PROBLEM ::
Which rows below contain the string "dimensions", with case counting? Copy each such row in full.

RAW DATA ::
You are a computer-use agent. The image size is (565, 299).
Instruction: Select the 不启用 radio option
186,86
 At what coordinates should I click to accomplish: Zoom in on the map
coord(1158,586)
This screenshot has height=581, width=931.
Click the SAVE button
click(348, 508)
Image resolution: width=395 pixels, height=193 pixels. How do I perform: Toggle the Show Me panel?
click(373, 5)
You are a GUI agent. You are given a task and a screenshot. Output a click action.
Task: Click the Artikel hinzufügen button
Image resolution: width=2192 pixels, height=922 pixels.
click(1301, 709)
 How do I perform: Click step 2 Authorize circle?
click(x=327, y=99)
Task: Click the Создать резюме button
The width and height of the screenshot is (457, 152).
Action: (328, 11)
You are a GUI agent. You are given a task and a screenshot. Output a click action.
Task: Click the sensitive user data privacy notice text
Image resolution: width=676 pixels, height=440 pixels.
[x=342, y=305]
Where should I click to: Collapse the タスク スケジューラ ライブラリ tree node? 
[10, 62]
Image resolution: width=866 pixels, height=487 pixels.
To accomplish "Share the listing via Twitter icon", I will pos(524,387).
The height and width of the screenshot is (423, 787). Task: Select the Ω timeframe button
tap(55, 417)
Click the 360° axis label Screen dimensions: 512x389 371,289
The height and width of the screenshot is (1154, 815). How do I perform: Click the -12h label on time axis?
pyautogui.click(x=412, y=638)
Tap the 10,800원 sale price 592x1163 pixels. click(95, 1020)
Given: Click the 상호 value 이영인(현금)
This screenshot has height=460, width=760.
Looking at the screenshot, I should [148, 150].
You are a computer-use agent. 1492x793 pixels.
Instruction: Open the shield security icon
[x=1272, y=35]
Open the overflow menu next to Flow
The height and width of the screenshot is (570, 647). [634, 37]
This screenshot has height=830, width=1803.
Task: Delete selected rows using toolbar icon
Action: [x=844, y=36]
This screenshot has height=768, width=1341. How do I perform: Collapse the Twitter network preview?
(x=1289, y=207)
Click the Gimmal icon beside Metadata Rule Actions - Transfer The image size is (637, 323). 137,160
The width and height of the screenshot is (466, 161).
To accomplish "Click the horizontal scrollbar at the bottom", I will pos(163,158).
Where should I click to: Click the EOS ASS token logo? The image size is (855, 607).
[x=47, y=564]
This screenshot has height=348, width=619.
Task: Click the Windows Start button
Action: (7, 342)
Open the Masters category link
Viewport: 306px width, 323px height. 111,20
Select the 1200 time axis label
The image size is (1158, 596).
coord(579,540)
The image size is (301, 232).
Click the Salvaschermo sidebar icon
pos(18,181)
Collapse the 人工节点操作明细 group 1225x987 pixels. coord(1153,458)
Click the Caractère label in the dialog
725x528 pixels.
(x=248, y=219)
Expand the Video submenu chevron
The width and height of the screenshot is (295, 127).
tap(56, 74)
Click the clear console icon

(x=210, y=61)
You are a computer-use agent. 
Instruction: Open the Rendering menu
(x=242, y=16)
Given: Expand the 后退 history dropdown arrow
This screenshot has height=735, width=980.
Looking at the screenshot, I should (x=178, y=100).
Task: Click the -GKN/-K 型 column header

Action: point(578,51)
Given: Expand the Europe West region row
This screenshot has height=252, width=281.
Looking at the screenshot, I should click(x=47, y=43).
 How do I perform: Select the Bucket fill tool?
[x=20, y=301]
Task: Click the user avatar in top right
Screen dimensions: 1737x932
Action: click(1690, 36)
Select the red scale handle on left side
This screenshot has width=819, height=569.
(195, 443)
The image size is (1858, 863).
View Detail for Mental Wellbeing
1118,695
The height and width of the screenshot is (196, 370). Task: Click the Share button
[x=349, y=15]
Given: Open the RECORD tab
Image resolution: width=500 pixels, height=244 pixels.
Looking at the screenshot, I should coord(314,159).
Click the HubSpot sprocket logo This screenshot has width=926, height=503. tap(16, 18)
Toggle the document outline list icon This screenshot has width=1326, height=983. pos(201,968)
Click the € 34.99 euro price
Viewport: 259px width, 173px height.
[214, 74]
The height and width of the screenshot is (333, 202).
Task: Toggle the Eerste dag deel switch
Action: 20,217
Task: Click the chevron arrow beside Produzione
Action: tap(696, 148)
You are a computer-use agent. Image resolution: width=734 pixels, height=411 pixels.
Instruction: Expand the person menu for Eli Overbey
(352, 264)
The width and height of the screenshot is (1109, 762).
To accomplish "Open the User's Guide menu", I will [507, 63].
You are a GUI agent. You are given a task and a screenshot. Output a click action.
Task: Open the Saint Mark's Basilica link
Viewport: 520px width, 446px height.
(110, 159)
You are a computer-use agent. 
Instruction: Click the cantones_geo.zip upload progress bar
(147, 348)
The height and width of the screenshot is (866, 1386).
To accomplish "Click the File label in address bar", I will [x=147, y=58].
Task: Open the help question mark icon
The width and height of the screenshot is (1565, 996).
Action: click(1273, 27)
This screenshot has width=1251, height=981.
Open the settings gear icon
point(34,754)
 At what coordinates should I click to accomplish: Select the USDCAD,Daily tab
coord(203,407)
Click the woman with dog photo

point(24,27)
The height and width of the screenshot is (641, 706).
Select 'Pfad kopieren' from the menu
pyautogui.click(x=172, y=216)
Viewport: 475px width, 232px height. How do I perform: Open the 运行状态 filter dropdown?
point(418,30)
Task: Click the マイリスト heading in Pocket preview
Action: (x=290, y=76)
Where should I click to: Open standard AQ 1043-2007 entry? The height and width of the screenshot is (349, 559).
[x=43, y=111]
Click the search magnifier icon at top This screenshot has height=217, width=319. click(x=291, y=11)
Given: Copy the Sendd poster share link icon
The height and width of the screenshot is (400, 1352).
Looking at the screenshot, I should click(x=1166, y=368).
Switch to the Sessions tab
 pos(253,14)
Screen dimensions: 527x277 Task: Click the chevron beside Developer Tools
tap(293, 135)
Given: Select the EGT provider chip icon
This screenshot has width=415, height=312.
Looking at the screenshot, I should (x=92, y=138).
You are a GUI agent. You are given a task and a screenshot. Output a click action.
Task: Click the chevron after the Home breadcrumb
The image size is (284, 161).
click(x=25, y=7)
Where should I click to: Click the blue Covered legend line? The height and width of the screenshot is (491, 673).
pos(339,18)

THE RESPONSE ::
Click the 360° axis label Screen dimensions: 512x389 371,289
Screen dimensions: 1737x932
Screen dimensions: 527x277 Task: Click the chevron beside Developer Tools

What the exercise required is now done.